IBM and Facebook are teaming up in an effort to improve both of their products.
The partnership, part of the new IBM Commerce THINKLab, will ask IBM clients to bring forth business problems and will assign engineers from both companies to attempt to fix them. The effort does not have a concrete headcount, but Deepak Advani, GM of IBM commerce, said in an interview that the partnership will be robust.
"We're going to bring skills from across the IBM company based on the problem we're going to solve," Mr. Advani said. "If this demand really picks up, there's nothing I can think of within my portfolio that's more important than client-centric collaboration."

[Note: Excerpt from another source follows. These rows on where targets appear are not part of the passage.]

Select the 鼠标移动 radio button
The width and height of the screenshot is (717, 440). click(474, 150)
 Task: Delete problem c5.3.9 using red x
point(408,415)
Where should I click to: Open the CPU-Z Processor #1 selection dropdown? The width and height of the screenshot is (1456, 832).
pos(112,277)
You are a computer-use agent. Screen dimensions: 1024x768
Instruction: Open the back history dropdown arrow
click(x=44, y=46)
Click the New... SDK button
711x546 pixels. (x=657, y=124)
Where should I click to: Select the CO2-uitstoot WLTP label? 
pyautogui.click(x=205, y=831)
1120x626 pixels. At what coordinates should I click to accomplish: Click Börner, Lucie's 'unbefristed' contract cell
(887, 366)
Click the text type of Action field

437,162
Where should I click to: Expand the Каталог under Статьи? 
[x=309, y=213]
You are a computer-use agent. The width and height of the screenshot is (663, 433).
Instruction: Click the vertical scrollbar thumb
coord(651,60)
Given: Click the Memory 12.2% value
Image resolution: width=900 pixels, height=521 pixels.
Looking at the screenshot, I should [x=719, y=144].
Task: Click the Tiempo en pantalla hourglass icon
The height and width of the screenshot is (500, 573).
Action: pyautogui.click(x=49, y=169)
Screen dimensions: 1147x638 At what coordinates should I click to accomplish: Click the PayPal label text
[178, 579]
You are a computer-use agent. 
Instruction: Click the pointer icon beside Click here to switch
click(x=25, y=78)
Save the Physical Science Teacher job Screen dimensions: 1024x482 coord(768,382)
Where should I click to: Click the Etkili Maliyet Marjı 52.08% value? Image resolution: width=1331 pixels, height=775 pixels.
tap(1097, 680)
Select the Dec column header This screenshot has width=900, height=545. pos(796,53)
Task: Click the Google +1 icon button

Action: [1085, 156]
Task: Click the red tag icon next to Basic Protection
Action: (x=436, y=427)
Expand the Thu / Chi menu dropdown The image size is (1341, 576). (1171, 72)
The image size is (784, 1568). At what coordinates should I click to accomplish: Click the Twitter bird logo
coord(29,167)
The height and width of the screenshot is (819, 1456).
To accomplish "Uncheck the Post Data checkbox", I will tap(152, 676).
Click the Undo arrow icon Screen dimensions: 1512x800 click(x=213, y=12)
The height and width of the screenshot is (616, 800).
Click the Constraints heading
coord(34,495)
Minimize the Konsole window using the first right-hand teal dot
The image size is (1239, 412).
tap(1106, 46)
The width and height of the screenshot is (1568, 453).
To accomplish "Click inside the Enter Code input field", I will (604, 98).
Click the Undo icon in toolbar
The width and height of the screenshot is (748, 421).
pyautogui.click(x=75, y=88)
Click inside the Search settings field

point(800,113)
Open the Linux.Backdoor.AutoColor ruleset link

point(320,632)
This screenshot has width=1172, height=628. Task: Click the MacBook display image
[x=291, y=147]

Facebook has been slowly edging into the enterprise software world, and this effort fits the pattern. The company recently announced plans to allow businesses to conduct customer service activities within its Messenger product and in January, introduced Facebook at Work, a product that allows workplaces to create private social networks.
Mr. Advani said the two companies have discussed the Messenger product and may indeed work on it. "The thinking that both of us have is in a true client-centric collaboration, everything is fair game," he said.
In a release, Facebook VP-partnerships Blake Chandlee said the company will "be working closely with IBM Commerce THINKLab to help deliver people-based marketing that's optimized to achieve each brand's business goals."
IBM, Mr. Advani said, is already working with clients to change its products based on their pain points and will enhance its efforts via this partnership. The product changes are critical given that IBM is locked in a still-developing battle with Oracle, Salesforce, Adobe and NetSuite for supremacy in the marketing automation and ecommerce clouds.